Search the entries below for "beside" and copy each matching line.

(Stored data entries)
--------------------

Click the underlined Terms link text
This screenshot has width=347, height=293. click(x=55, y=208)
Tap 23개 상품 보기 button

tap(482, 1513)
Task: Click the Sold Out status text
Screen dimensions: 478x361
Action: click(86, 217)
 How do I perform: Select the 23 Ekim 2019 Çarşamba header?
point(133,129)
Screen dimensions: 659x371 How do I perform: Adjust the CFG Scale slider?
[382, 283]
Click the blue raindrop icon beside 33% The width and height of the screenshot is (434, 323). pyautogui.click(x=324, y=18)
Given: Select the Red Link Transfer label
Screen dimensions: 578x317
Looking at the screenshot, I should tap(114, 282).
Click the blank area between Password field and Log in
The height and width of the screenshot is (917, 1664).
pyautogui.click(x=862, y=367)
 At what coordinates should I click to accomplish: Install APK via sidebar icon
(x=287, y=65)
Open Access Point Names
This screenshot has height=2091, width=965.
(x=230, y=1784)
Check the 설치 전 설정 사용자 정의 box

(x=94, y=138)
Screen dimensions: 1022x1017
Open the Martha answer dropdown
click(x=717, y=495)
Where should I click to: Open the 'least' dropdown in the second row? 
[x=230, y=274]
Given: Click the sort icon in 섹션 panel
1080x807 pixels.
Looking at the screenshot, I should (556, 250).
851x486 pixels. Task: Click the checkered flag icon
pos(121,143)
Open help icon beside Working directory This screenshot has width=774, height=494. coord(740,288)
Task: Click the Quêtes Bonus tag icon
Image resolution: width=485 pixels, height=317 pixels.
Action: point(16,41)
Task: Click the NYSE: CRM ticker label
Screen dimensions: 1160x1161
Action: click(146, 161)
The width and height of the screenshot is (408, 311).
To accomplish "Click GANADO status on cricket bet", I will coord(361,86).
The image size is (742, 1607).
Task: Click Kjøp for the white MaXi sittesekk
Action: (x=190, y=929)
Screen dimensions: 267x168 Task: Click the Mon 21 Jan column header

--------------------

FINAL ANSWER -
Click the blue raindrop icon beside 33% The width and height of the screenshot is (434, 323). pyautogui.click(x=324, y=18)
Open help icon beside Working directory This screenshot has width=774, height=494. coord(740,288)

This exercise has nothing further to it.